(1948, b/w; Hamnstad, Swedish) Shortly after Gösta Andersson (Bengt Eklund) debarks from his ship, returning from the East Indies, he witnesses the rescue of a young woman who jumps into the frigid water from the pier. Finished with being a sea dog for eight years, Gösta takes work on the docks; his cynical roommate chides him for reading a book by a sailor, Harry Martinson's Journeys Without Destination, as well as for wanting to believe in something: "women, justice, brotherhood?"
At a club dance he sees the girl who'd attempted to drown herself; taking a liking to her, he goes with Berit Holm (Nine-Christine Jönsson) to her parents' house - father's away at sea and mother's visiting an aunt - for the pleasures of the night together. In the morning after Gösta's departure, she (not expecting to see him again, though he'd asked to see her later in the week) writes "Lonely" in lipstick on the mirror.
When her mother returns, suspecting Berit of having had someone over, she calls Mrs Vilander, the social worker, to report her daughter's lascivious conduct. Twice sent to reform school (after her parents had locked her outside the flat for getting home late, she'd run off with a stranger) Berit (wanting to be left alone, to be free) receives a visit from Mrs Vilander (who has given up hope for Berit's redemption) at the factory where she works; her sympathetic supervisor intervenes, suggesting an experiment to give the girl another chance.
The ill effects of bad parenting and a stifling home life on a high-spirited young woman are responsible for Berit's anti-social behavior.

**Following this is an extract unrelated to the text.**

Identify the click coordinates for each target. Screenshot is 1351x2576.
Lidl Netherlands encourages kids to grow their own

Unexpectedly Berit finds Gösta on the bus after work; they go to a movie where three men from work greet Berit lewdly ("reformatory tart") as the couple exit the theater. Gösta takes them on, receiving a conk on the head for his gallantry.

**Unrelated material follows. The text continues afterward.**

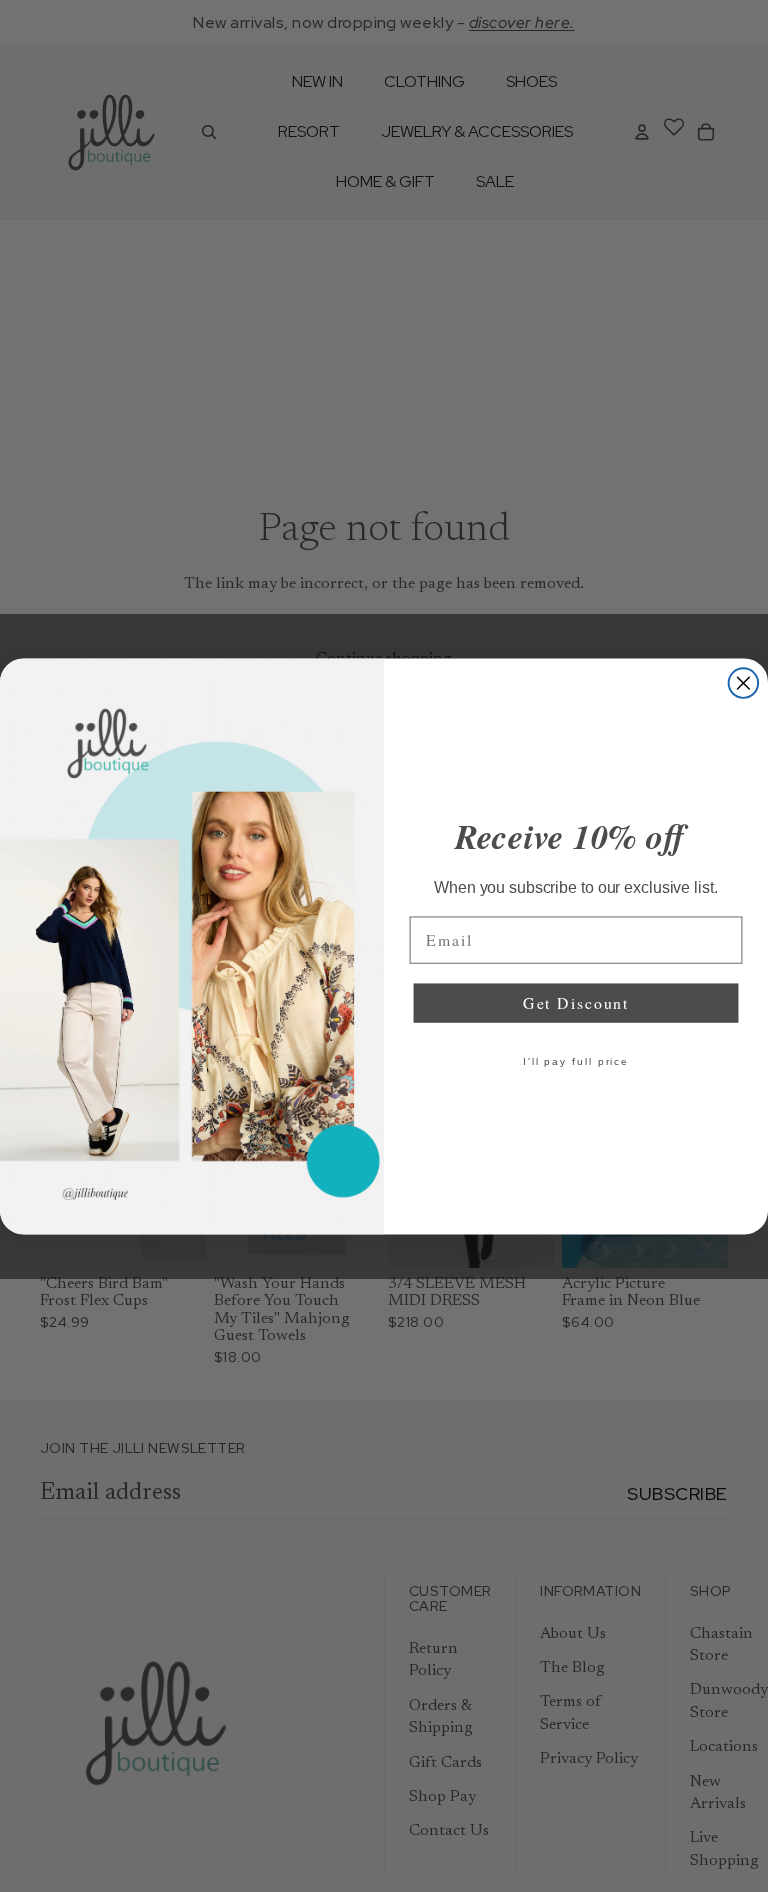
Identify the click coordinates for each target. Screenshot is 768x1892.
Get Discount (576, 1002)
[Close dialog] (744, 683)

In celebration of her birthday, Gösta takes her to a hotel for the weekend where Gertrud (Mimi Nelson), an employee, recognizes Berit, who asks her friend from reformatory school to keep their past a secret from Gösta; Gertrud borrows money from Berit to pay for an abortion.
In repeating his pledge of love, Gösta asks Berit to reciprocate, but she hesitates, afraid to speak words so often spoken in deceit; afraid he'll leave her, she says that happiness will only make things worse. Director/writer Ingmar Bergman's adaptation of Guldet och murarna, Olle Länsberg's novel and screenplay, follows a tortured conscience through a dark passage toward hoped-for freedom.
Not wanting to be dishonest with Gösta, who expresses the view of live and let live, saying he's been no saint himself, Berit tells him of her past and of her having lived with Gunnar before her suicidal leap. Gösta, however, responds: "Why couldn't you have kept your mouth shut?"